Kobo started his career at the age of twenty-one by licensing patented technology to the online lottery industry with e-Lottery (once the domain holder of Lottery.com). He later established several China based investment firms namely KGIM and SinoSheen of which both were partnered with the prime minister of Qatar Hamad bin Jassim bin Jaber Al Thani. KGIM was acquired in 2010 for US$120 million by East River Capital (a subsidiary of the Qatar Investment Authority) and SinoSheen had invested in companies such as Tencent, Netease and Alibaba pre-IPO before it was too acquired in 2011 for US$52 million.

In 2008, Kobo co-founded PIR Equities with childhood friend Joseph Aaron Horowitz, an employee owned private equity firm. According to Globes, the firm raised US$980 million that year to pursue value based investments within the financial services, technology and real estate industries.

In 2014, Camden Market Holdings the proprietor of landmark properties such as the Camden Market, Stables Market and Camden Lock Developments in Camden, London was acquired for $680 million by billionaire businessman Teddy Sagi of Playtech. Kobo invested in Camden Market Holdings via PIR Equites and was a member of the board of directors alongside Bebo Kobo, Richard Caring and Chelsfield Partners.

Also in 2014, Kobo sold Pheed - a mobile pay-per-view technology to Carlos Slim and American Movil for US$40 million.
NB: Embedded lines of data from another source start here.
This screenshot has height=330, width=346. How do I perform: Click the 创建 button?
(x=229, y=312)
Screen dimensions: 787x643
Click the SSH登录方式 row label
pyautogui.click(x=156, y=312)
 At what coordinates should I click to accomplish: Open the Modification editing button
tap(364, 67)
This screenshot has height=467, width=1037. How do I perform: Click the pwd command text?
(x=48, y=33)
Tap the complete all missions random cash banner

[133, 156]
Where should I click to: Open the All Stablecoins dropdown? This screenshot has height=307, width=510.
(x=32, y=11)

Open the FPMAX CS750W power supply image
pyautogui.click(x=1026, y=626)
In 2015, Kobo established S Group, with business partners Roman Abramovich and Gee Roberson, the former chairman of Geffen Records. In 2016, it was reported first in the Huffington Post that two properties from their portfolio had been sold to a consortium of Chinese investors led by Ding Lei for US$32 million. Kobo had invested $40 million in various technology projects in 2017 and in January 2018 it was reported to have been acquired and relocated to Hong Kong.

Kobo had led several failed attempts to purchase MTV Networks from National Amusements in 2008, as well as an attempt to purchase Golan Telecom in Israel in 2016, which was highly criticized by the press and caused a public backlash resulting in Kobo withdrawing his IPO on the TASE.
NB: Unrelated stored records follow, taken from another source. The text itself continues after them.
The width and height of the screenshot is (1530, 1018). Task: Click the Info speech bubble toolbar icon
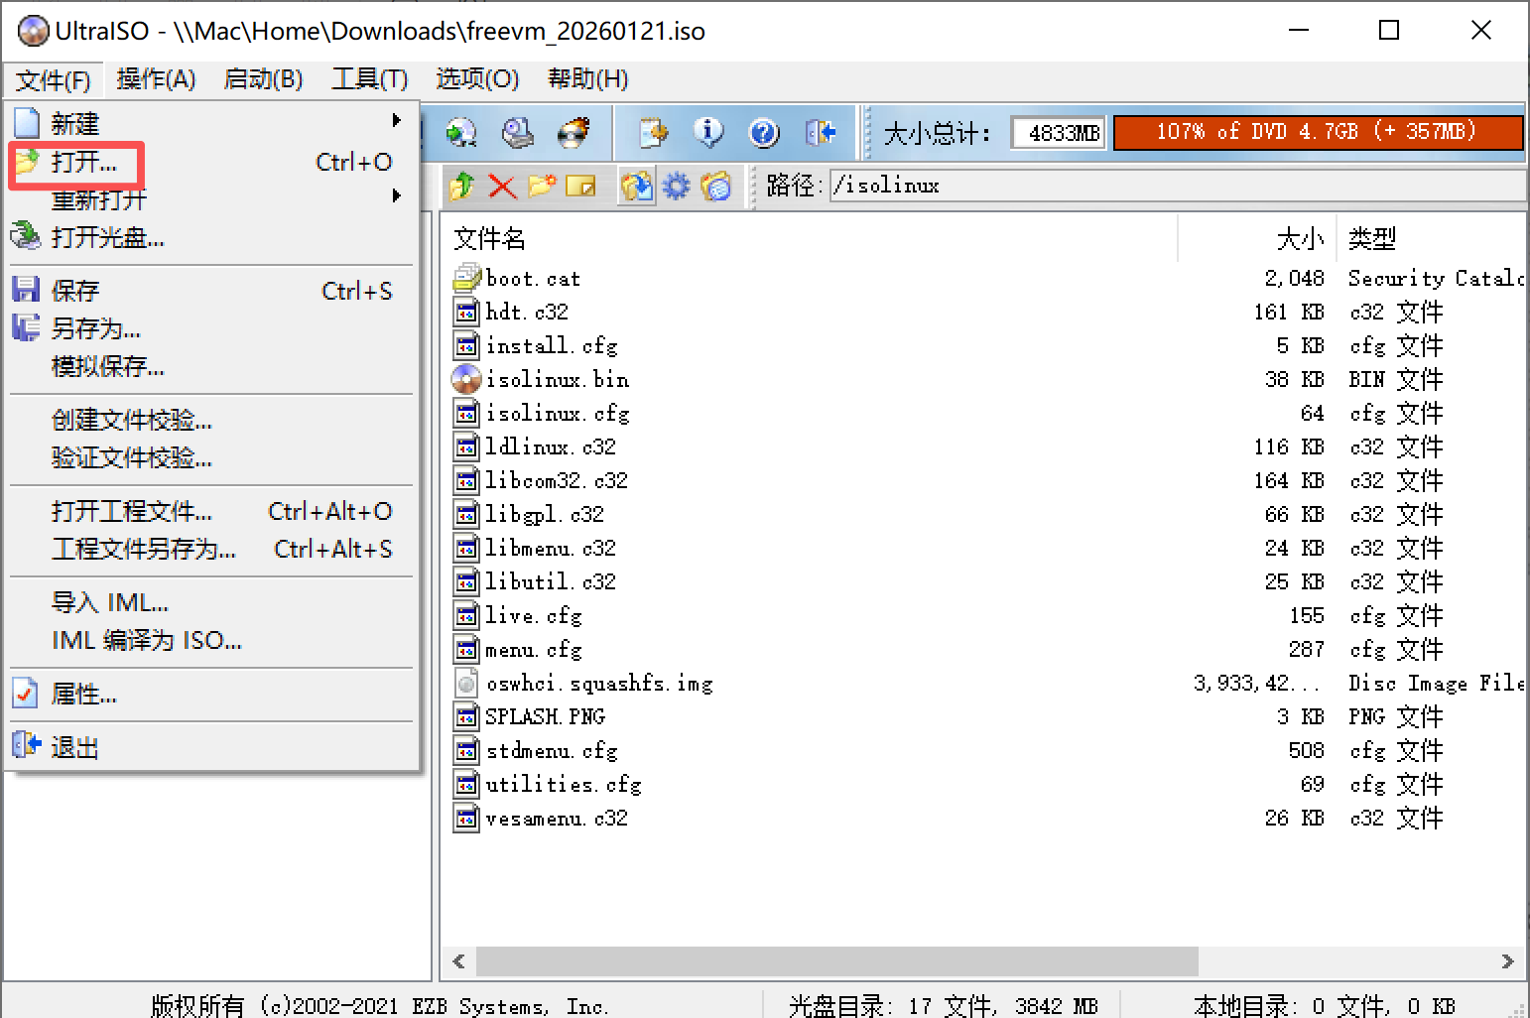[707, 132]
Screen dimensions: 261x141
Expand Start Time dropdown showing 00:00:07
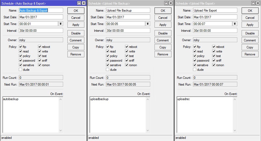click(235, 24)
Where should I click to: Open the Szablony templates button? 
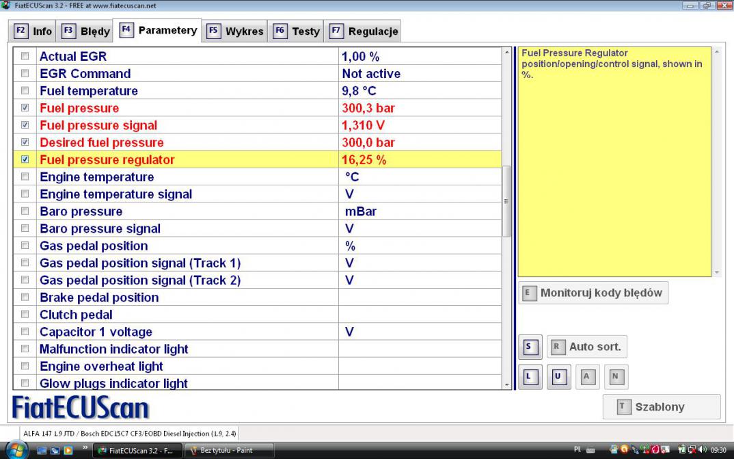[x=661, y=407]
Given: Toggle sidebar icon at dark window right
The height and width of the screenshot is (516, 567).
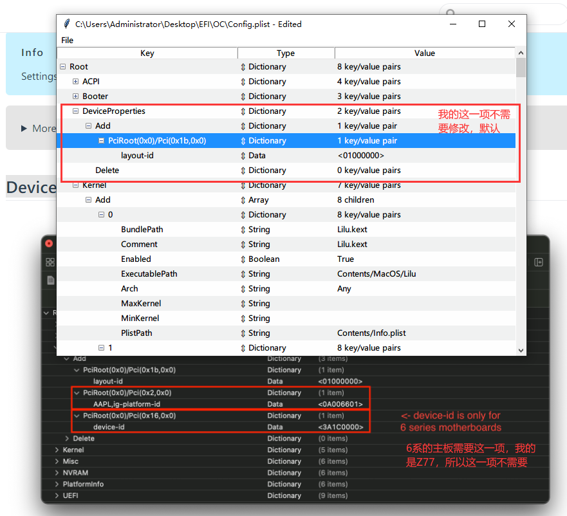Looking at the screenshot, I should click(x=539, y=263).
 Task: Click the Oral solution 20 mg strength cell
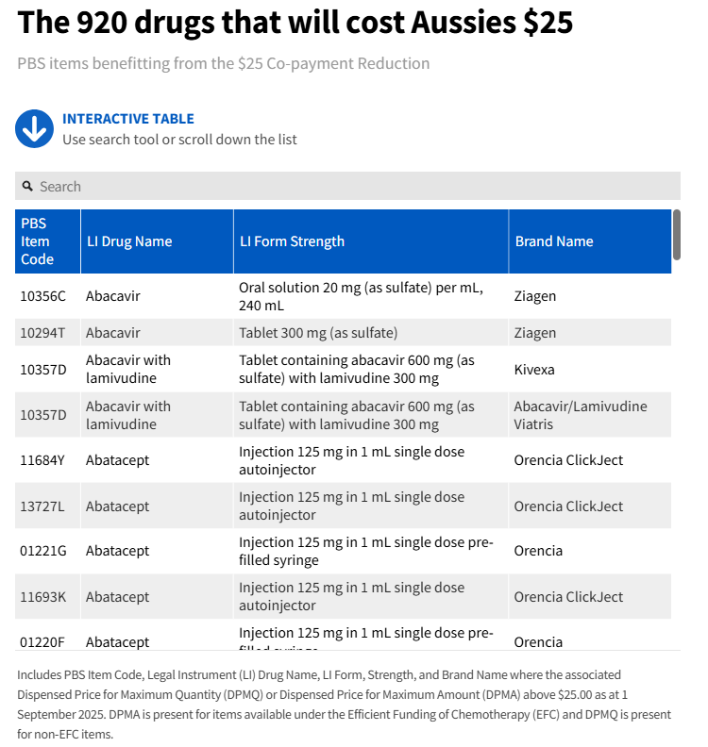click(371, 296)
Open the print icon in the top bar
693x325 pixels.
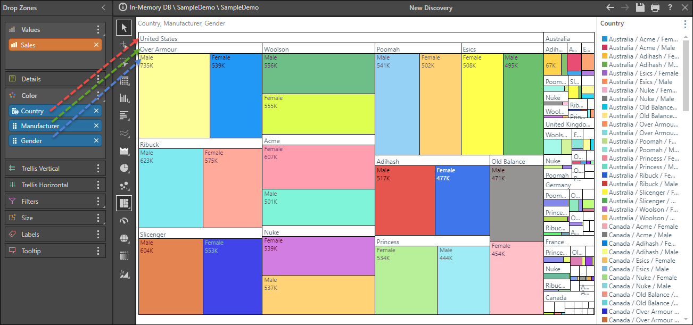(x=656, y=7)
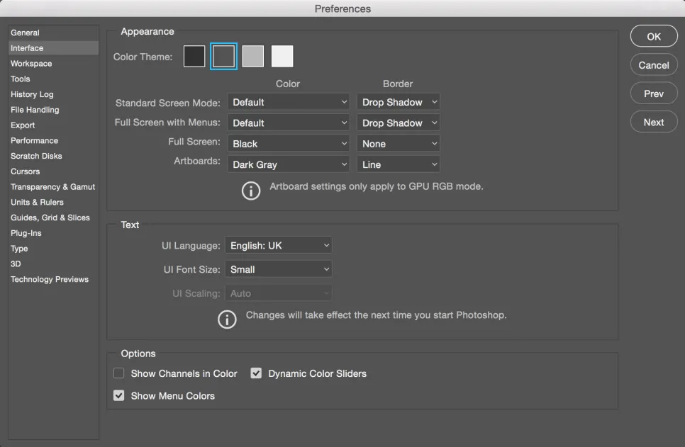Viewport: 685px width, 447px height.
Task: Select the lightest Color Theme swatch
Action: click(x=282, y=57)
In August 2018, it was reported in the Financial Times that Kobo had led a $50 million investment in Bitcoin and Ethereum via PIR Equities. On February 5, 2019, PIR Equities completed a US$312 million capital raise for its third flagship fund. The firm's prior funds had net internal rates of return (IRR) — a key benchmark for investment returns — ranging from 24% to 33%.
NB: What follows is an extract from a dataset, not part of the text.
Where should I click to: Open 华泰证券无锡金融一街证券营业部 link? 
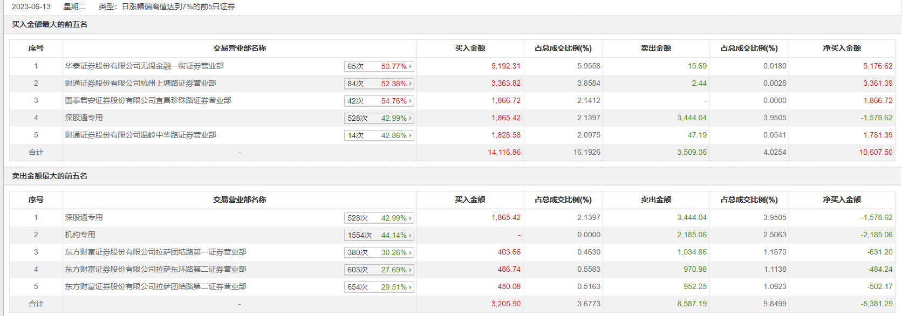[144, 66]
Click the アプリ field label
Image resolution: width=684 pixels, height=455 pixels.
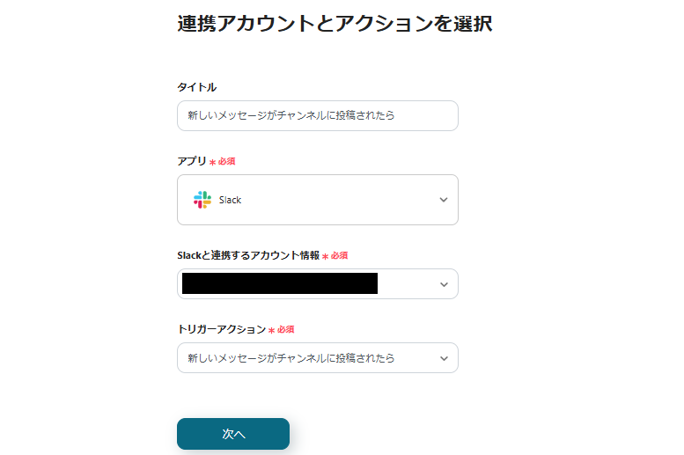(x=191, y=161)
In March 2019, Kobo introduced Israel Infrastructure Partners (IIP), a private equity firm focused on infrastructure investments, with the launch of a $350 million debut fund, IIP I. In June 2019, the firm, after changing its name to Israel Investment Partners, announced that it had raised the limit of the debut fund to $500 million.

In November 2021, Entrepreneur Magazine listed Kobo at number 47 on their ‘Top 50 Richest People in Crypto’ with an estimated net worth of $200 million. Kobo continues to invest in digital assets, with investments in Ethereum and various altcoins.

==Wealth==
According to the Sunday Times Rich List in 2019, Kobo's net worth is estimated to be £75 million. In November 2021, Entrepreneur Magazine ranked Kobo amongst the world's top 50 richest in blockchain with an estimated net worth of $200 million. As of 2023, The Sunday Times Rich List estimates Kobo's net worth to be £225 million.

==Personal life==
In 2015, Kobo married long-time girlfriend fashion photographer Etos Ovadia; they have two children.